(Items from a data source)
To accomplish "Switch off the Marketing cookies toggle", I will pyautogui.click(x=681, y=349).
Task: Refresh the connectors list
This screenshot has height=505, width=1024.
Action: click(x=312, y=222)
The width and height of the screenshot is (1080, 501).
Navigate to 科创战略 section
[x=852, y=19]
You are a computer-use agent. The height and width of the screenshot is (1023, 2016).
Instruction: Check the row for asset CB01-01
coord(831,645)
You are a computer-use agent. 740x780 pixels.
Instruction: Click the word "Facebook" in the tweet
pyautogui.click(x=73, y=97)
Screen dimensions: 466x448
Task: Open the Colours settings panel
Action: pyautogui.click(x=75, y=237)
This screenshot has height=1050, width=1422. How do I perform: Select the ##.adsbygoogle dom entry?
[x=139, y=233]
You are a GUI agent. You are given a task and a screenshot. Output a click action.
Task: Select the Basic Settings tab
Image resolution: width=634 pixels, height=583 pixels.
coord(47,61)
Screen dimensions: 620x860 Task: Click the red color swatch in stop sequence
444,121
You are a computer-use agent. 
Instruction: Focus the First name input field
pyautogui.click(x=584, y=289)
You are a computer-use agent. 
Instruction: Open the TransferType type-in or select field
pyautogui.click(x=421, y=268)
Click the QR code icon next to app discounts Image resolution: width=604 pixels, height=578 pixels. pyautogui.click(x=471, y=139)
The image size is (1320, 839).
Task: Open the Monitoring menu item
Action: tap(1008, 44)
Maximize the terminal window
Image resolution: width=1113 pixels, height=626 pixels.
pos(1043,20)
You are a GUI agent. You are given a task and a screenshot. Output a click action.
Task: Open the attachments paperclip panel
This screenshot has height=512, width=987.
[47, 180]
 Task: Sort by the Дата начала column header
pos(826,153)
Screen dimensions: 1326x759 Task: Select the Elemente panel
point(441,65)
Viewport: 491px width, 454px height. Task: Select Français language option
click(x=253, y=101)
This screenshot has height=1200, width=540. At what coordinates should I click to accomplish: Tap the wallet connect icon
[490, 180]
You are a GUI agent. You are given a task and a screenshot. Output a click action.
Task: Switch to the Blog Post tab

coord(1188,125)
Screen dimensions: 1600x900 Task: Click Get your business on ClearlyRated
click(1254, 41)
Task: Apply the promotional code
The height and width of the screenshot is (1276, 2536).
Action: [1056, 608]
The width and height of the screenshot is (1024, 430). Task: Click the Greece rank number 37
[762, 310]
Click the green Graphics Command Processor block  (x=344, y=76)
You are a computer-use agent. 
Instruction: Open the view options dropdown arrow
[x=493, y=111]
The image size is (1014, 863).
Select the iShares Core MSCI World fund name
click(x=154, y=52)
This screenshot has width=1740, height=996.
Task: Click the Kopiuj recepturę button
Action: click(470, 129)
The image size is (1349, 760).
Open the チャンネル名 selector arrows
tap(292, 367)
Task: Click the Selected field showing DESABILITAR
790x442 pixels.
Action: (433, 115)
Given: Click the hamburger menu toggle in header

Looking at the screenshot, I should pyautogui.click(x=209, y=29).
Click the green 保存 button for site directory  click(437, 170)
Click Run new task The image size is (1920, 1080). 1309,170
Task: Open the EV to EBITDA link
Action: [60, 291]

◆ **Description of the task**
In the entries above, please find the line with "Viewport: 491px width, 454px" and the line with "Task: Apply the promotional code", then write out exactly those two lines and every line between them, and nothing more.

◆ **Exercise output**
Viewport: 491px width, 454px height. Task: Select Français language option
click(x=253, y=101)
This screenshot has height=1200, width=540. At what coordinates should I click to accomplish: Tap the wallet connect icon
[490, 180]
You are a GUI agent. You are given a task and a screenshot. Output a click action.
Task: Switch to the Blog Post tab

coord(1188,125)
Screen dimensions: 1600x900 Task: Click Get your business on ClearlyRated
click(1254, 41)
Task: Apply the promotional code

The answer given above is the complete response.